The input gathered was presented to a technical working group of educators, researchers, and state and local policymakers who contributed an extraordinary range of expertise to the vision, research, and writing of Transforming American Education. The Technical Working Group convened in person at three two-day meetings to craft the plan's vision and recommendations. In addition, technical working group members participated in discussions with guest experts during five two-hour webinars to incorporate additional expertise in critical issue areas for inclusion in the plan.
A second version of the National Education Technology Plan website was launched on Aug. 29, 2009, to give the public a sense of the themes being considered by the technical working group and to allow a wide range of stakeholders to contribute their own resources for consideration. During the three-month input period, 22,876 individuals visited the site and contributed 572 reports, technology tool examples, case studies, and personal or group statements on the plan. The site's 2,582 registered users included classroom teachers (235), students (48), school administrators (48), other school staff (117), district administrators (13), professors and other higher education staff (123), educational technology organization and nonprofit professionals (118), researchers (52), education consultants (116), technology tool and service providers (153), and state and national policymakers (2).
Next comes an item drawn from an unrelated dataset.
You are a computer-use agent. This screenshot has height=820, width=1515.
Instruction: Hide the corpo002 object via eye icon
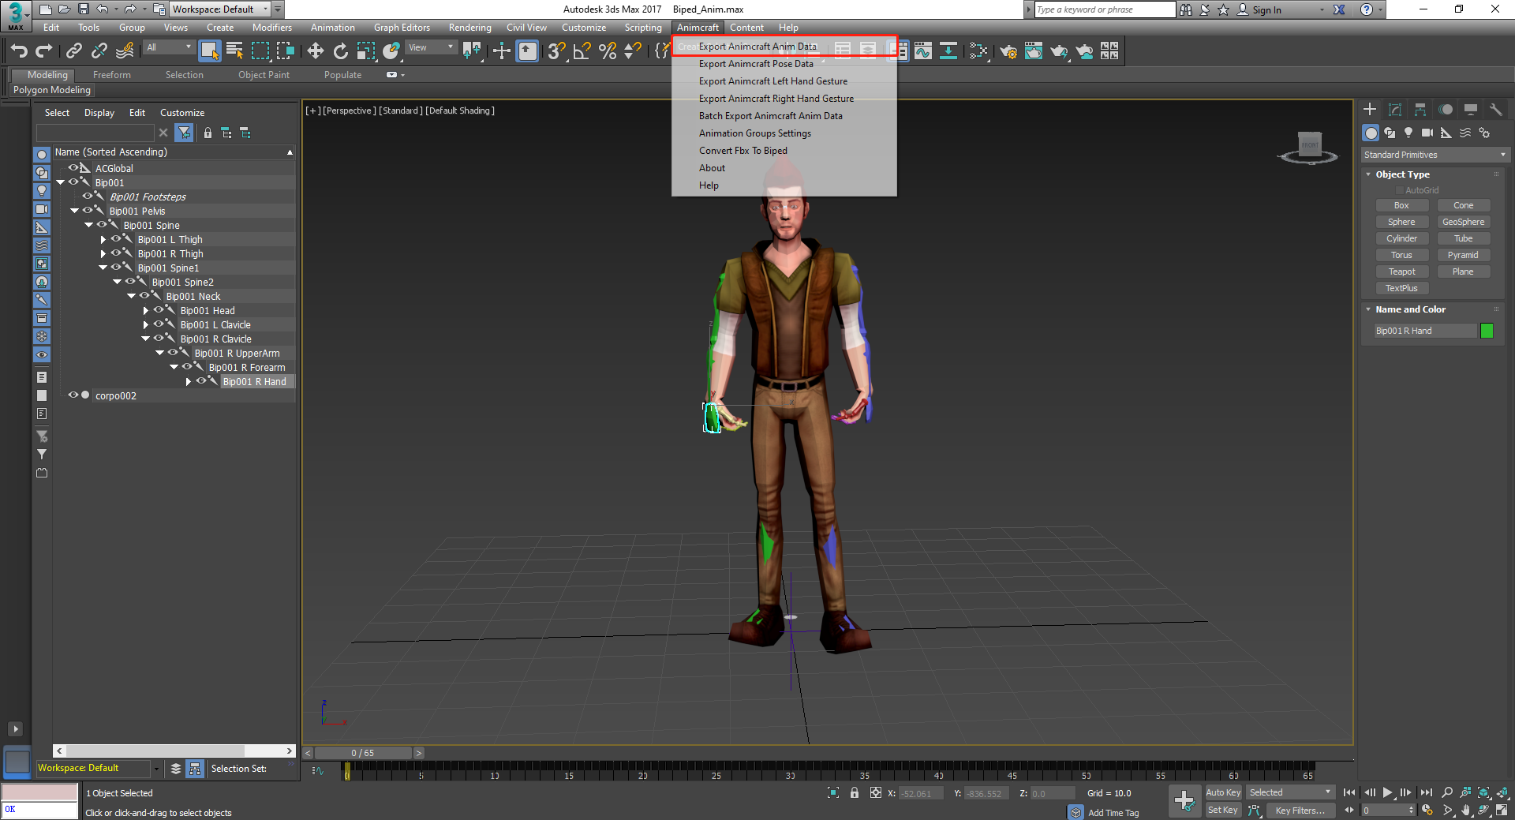tap(73, 395)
Hundreds of other stakeholders provided valuable input to the national education technology plan team throughout the summer and fall. The plan development team held webinar discussions with the members of educational technology organizations SETDA, CoSN, and NCTET, as well as with education philanthropy leaders. The plan development team presented at several education forums and conferences including iNACOL's Virtual School Symposium, NCTET's Policy Forum, the National Center for Technology Innovation Conference, and the Redefining Teacher Education for Digital Age Learners Invitational Summit. In addition, two technical working group members led a face-to-face open forum at the University of Michigan and a virtual public forum in Second Life.
Finally, to gather perspectives and insights from industry into ways to promote unprecedented innovation in education research and development, Assistant Deputy Secretary for Innovation and Improvement Jim Shelton and the plan development team convened top thinkers from 24 leading technology and educational content providers in a day-long summit in Menlo Park, Calif., on Sept. 21, 2009.
A draft plan was released on March 5, 2010, and posted for online feedback on http://www.ed.gov/technology. After two months of public comment, all input was reviewed by the plan development team and used to inform the final revision of Transforming American Education.
The Department extends its thanks to the thousands of individuals who shared their expertise in developing this vision for transforming the future of American education with technology.